Maori girls suffer ‘horrific’ rate of abuse

NZ Herald October 25, 2007
A new international survey has found one in four New Zealand girls is sexually abused before the age of 15, the highest rate of any country examined. The results show, for the first time, that Maori girls suffer roughly twice as much sexual abuse as European girls – 30.5 per cent of Maori compared with 17 per cent of Europeans in Auckland, and 35.1 per cent of Maori compared with 20.7 per cent of Europeans in the northern Waikato. The survey, based on a World Health Organisation study that asked the same question in 10 developing countries and Japan, prompted sexual abuse counsellors yesterday to alert parents to the signs their children may be suffering unwanted sexual contact.Nearly 3000 women were questioned about unwanted sexual contact before they were 15. The 2855 randomly selected women aged 18 to 64 in Auckland and northern Waikato were asked: “Before the age of 15, do you remember if anyone in your family ever touched you sexually, or made you do something sexual that you didn’t want to do?” After answering the question about their family, they were asked: “How about someone at school?
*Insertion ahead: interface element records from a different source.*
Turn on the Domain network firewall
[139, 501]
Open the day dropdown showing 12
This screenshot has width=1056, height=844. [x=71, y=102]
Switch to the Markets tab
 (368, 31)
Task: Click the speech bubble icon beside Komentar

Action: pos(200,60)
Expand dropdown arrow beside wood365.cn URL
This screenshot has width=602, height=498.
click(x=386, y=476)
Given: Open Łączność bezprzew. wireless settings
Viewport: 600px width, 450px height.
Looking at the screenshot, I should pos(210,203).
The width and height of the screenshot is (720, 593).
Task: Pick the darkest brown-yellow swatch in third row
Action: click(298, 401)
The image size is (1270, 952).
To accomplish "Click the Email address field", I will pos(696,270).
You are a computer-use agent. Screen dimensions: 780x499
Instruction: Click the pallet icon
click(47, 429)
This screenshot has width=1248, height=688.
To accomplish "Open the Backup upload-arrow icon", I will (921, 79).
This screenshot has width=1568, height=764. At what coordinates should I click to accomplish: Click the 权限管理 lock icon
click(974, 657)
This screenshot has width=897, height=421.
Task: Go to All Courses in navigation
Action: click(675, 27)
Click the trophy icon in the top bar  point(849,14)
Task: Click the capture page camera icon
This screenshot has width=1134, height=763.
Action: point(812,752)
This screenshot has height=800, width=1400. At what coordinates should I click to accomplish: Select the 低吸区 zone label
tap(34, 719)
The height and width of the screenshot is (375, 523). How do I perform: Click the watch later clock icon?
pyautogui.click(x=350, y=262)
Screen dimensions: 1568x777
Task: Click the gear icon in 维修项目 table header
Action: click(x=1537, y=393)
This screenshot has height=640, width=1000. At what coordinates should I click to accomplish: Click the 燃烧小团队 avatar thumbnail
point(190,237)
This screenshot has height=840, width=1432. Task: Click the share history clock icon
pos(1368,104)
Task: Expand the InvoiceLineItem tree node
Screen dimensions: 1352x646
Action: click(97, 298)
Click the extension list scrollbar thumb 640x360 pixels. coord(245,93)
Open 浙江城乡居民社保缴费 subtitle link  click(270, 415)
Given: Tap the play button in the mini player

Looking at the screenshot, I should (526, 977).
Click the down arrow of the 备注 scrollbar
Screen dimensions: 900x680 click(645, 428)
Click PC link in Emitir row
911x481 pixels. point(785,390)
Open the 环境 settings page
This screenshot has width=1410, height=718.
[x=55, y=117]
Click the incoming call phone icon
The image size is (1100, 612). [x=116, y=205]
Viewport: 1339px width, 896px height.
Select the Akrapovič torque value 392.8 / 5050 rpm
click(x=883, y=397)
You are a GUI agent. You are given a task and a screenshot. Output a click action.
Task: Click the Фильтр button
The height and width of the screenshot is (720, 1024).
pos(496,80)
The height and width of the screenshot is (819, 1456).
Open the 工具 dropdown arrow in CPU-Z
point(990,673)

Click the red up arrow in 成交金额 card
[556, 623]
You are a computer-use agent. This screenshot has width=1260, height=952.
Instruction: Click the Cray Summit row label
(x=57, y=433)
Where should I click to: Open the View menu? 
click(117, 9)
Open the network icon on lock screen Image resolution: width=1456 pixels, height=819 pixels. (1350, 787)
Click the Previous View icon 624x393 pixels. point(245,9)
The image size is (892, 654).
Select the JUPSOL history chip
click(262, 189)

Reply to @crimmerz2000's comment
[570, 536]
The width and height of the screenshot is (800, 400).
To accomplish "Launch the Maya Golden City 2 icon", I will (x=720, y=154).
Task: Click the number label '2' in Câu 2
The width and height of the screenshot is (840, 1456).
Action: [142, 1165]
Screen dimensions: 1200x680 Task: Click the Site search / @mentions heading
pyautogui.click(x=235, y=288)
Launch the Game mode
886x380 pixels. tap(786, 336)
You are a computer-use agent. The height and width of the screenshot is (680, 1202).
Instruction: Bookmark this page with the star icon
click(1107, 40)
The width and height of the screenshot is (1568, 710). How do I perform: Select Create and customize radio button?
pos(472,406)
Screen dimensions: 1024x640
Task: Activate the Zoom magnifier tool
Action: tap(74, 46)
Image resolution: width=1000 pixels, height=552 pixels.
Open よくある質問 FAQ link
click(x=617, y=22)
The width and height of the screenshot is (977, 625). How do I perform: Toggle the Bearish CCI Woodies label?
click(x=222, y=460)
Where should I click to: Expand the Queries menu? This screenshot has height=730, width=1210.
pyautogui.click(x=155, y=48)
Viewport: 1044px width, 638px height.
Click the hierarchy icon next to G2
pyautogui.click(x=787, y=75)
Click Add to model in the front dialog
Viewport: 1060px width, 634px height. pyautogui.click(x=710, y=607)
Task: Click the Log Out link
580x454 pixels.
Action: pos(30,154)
How about a friend or neighbour? Has anyone else done this to you?” Overall, the survey found that 23.5 per cent of women in Auckland and 28.2 per cent in the Waikato had experienced such abuse. The median age when the abuse started was 9 and the median age of perpetrators was 30. Half the women said the abuse happened once or twice, a quarter said a few times and a quarter many times.For 83 per cent of women, there was only one perpetrator. For 14 per cent there were two, and for 3 per cent more than two. Uncles were the most common male perpetrators (24 per cent), followed by brothers/stepbrothers (14), fathers (13), cousins (11), stepfathers and grandfathers ( 9), other family members (5), family friends and acquaintances (14) and strangers (1). More than half (54 per cent) of those who suffered childhood sexual abuse later suffered sexual or physical violence from a partner, compared with 31 per cent of other women.